**PROBLEM**
Both the line below containing "Burberry BE 2355 Col.3001" and the line containing "Burberry BE 2355 Col.3990 Cal.52", along with every line between them, should be repeated exactly; no other line belongs in the answer.

**PROVIDED DATA**
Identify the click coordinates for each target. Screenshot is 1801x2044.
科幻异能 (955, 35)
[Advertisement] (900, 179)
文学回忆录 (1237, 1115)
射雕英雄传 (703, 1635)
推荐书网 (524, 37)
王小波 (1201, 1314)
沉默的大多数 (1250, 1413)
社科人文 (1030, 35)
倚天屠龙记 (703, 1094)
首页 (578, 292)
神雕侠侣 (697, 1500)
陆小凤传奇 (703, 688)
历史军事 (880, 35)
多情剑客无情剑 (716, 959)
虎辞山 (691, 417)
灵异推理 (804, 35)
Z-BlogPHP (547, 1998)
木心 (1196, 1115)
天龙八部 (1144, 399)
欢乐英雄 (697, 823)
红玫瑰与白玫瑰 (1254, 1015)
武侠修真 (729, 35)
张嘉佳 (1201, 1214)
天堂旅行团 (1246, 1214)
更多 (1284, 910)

---

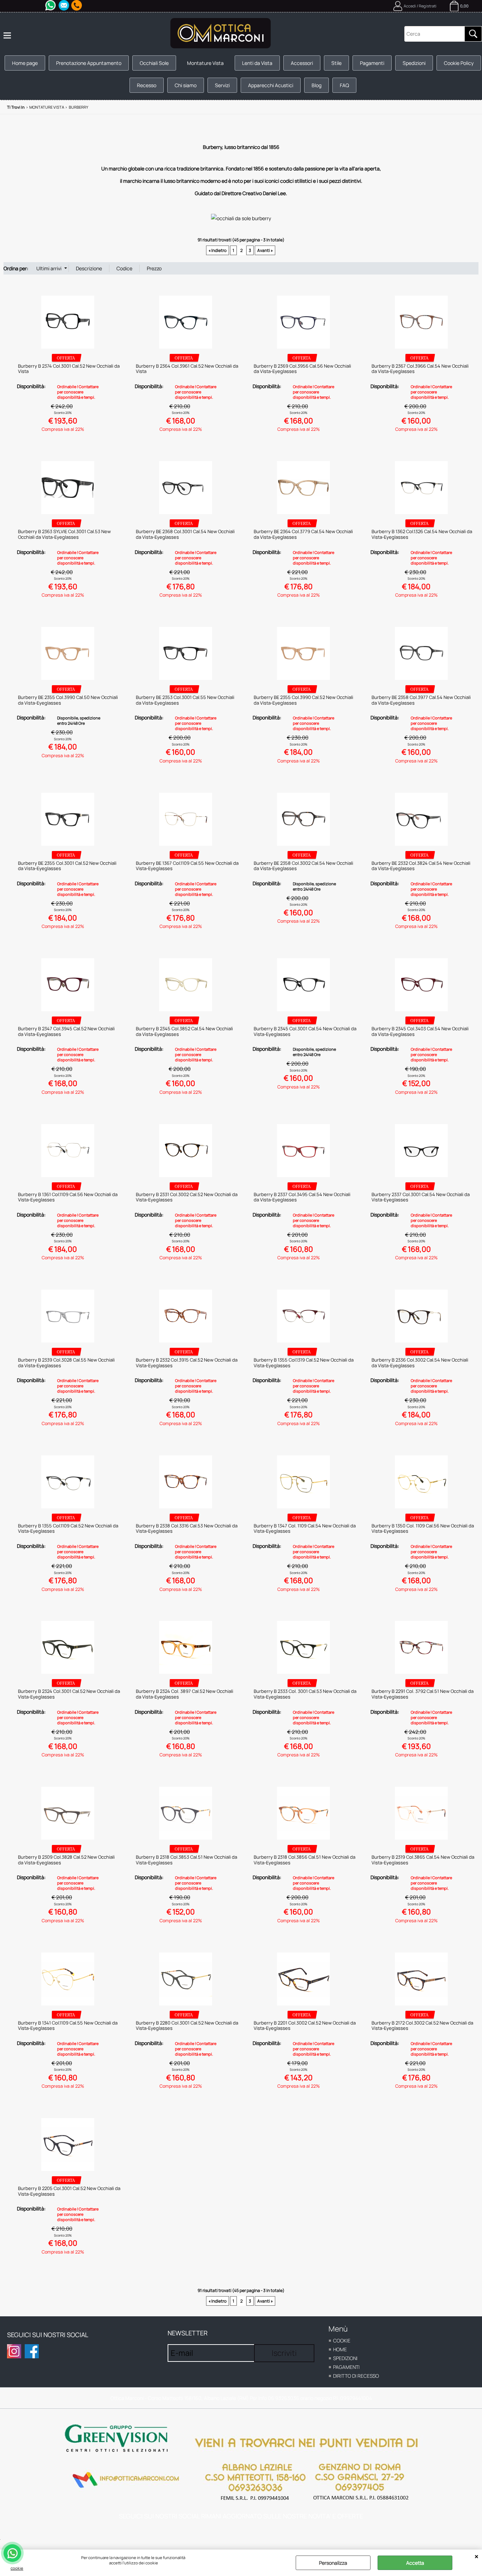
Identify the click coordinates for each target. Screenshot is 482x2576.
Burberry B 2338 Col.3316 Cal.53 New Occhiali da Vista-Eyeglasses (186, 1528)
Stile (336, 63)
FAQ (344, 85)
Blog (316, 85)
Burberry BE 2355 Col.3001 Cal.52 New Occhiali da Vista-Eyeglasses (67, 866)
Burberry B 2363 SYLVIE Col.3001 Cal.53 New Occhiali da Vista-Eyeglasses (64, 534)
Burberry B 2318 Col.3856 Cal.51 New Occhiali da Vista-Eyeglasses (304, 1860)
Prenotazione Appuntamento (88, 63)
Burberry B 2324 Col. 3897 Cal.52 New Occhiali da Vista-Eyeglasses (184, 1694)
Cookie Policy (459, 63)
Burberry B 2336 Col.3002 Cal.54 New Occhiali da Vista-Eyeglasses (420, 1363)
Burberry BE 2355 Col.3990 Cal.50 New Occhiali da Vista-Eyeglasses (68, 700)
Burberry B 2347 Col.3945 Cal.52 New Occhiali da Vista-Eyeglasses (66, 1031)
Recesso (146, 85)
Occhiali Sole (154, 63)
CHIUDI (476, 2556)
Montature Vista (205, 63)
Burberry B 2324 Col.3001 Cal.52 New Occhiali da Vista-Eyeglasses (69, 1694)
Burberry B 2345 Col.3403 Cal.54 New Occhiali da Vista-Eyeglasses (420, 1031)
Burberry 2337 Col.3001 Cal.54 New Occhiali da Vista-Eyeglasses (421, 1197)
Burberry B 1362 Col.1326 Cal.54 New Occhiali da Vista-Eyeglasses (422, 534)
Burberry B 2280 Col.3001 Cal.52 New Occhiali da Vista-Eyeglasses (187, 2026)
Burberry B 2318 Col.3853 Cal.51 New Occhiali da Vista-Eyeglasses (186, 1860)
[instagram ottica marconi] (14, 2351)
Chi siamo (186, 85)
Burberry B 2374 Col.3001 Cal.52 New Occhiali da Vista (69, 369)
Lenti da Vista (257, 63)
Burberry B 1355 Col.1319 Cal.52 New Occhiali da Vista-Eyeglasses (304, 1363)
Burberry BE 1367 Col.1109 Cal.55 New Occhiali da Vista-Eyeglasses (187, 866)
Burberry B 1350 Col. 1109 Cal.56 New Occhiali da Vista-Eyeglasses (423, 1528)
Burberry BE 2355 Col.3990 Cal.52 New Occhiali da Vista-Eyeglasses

**TASK RESULT**
Burberry BE 2355 Col.3001 Cal.52 New Occhiali da Vista-Eyeglasses (67, 866)
Burberry B 2363 SYLVIE Col.3001 Cal.53 New Occhiali da Vista-Eyeglasses (64, 534)
Burberry B 2318 Col.3856 Cal.51 New Occhiali da Vista-Eyeglasses (304, 1860)
Prenotazione Appuntamento (88, 63)
Burberry B 2324 Col. 3897 Cal.52 New Occhiali da Vista-Eyeglasses (184, 1694)
Cookie Policy (459, 63)
Burberry B 2336 Col.3002 Cal.54 New Occhiali da Vista-Eyeglasses (420, 1363)
Burberry BE 2355 Col.3990 Cal.50 New Occhiali da Vista-Eyeglasses (68, 700)
Burberry B 2347 Col.3945 Cal.52 New Occhiali da Vista-Eyeglasses (66, 1031)
Recesso (146, 85)
Occhiali Sole (154, 63)
CHIUDI (476, 2556)
Montature Vista (205, 63)
Burberry B 2324 Col.3001 Cal.52 New Occhiali da Vista-Eyeglasses (69, 1694)
Burberry B 2345 Col.3403 Cal.54 New Occhiali da Vista-Eyeglasses (420, 1031)
Burberry 2337 Col.3001 Cal.54 New Occhiali da Vista-Eyeglasses (421, 1197)
Burberry B 1362 Col.1326 Cal.54 New Occhiali da Vista-Eyeglasses (422, 534)
Burberry B 2280 Col.3001 Cal.52 New Occhiali da Vista-Eyeglasses (187, 2026)
Burberry B 2318 Col.3853 Cal.51 New Occhiali da Vista-Eyeglasses (186, 1860)
[instagram ottica marconi] (14, 2351)
Chi siamo (186, 85)
Burberry B 2374 Col.3001 Cal.52 New Occhiali da Vista (69, 369)
Lenti da Vista (257, 63)
Burberry B 1355 Col.1319 Cal.52 New Occhiali da Vista-Eyeglasses (304, 1363)
Burberry BE 1367 Col.1109 Cal.55 New Occhiali da Vista-Eyeglasses (187, 866)
Burberry B 1350 Col. 1109 Cal.56 New Occhiali da Vista-Eyeglasses (423, 1528)
Burberry BE 2355 Col.3990 Cal.52 New Occhiali da Vista-Eyeglasses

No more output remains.